Kimberly Clausing | Foreign Affairs

It has almost become the new Washington consensus: decades of growing economic openness have hurt American workers, increased inequality, and gutted the middle class, and new restrictions on trade and immigration can work to reverse the damage. This view is a near reversal of the bipartisan consensus in favor of openness to the world that defined U.S. economic policy for decades. From the end of World War II on, under both Democratic and Republican control, Congress and the White House consistently favored free trade and relatively unrestrictive immigration policies. Candidates would make protectionist noises to appease various constituencies from time to time, but by and large, such rhetoric was confined to the margins. Almost never did it translate into actual policy.

Then came the 2016 presidential election. Donald Trump found a wide audience when he identified the chief enemy of the American worker as foreigners: trading partners that had struck disastrous trade agreements with Washington and immigrants who were taking jobs from native-born Americans. Everyday workers, Trump alleged, had been let down by a political class beholden to globalist economic ideas. In office, he has followed through on his nationalist agenda, withdrawing the United States from the Trans-Pacific Partnership (tpp) and routinely levying higher tariffs on trading partners. On immigration, he has implemented draconian policies against asylum seekers at the border and undocumented immigrants within the United States, as well as reducing quotas for legal immigrants and slowing down the processing of their applications.

But Trump has not been alone in his battle against economic openness. During the 2016 campaign, he was joined in his calls for protectionism by the Democratic primary candidate Bernie Sanders, who also blamed bad trade agreements for the plight of the American worker. Even the Democratic nominee, Hillary Clinton, who as secretary of state had championed the tpp, was forced by political necessity to abandon her earlier support for the agreement. Democrats have not, fortunately, mimicked Trump’s anti-immigrant rhetoric, but when it comes to free trade, their support has often been lukewarm at best. While some Democrats have criticized Trump’s counterproductive tariffs and disruptive trade wars, many of them hesitate when asked if they would repudiate the administration’s trade policies, especially with respect to China. The political winds have shifted; now, it seems as if those who purport to sympathize with workers and stand up for the middle class must also question the merits of economic openness.

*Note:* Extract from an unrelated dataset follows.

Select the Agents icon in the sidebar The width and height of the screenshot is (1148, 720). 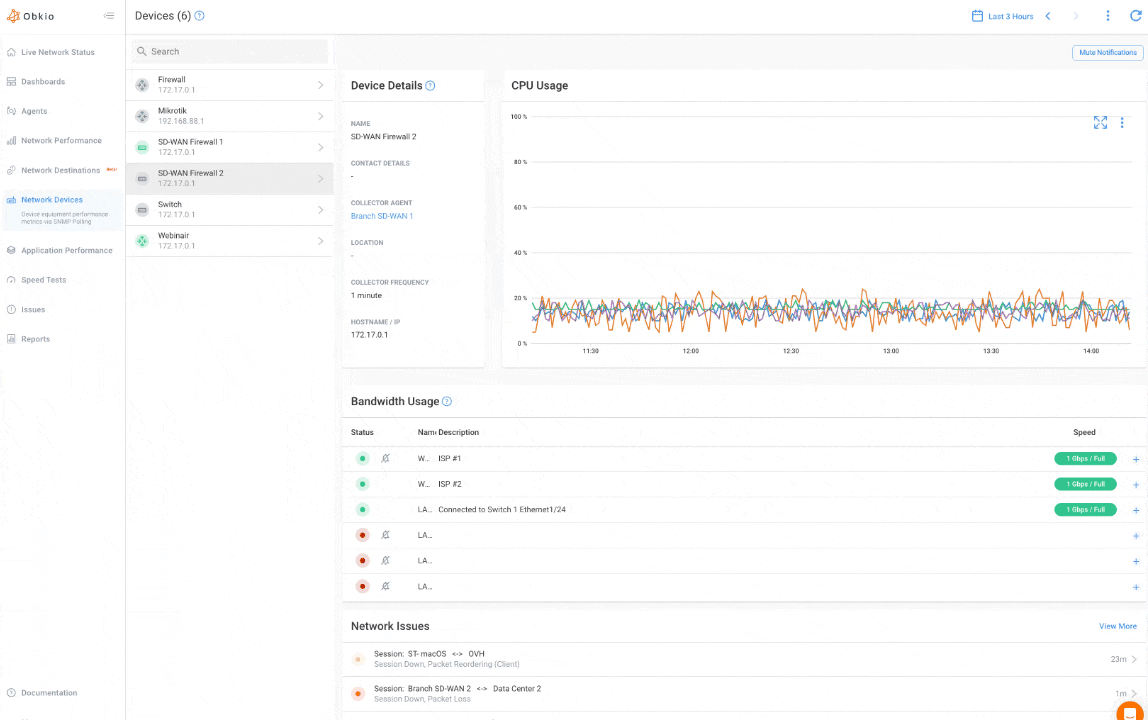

American workers have indeed been left behind, but open economic policies remain in their best interest: by reducing prices for consumers and companies, free trade helps workers more than it hurts them, and by creating jobs, offering complementary skills, and paying taxes, so do immigrants. Instead of hawking discredited nationalist economic ideas, politicians seeking to improve Americans’ economic lot-especially progressives focused on reducing inequality and rebuilding the middle class-should be looking to domestic policy to address workers’ needs, while also improving trade agreements and increasing immigration. That, not tariffs and walls, is what it will take to improve the plight of regular Americans.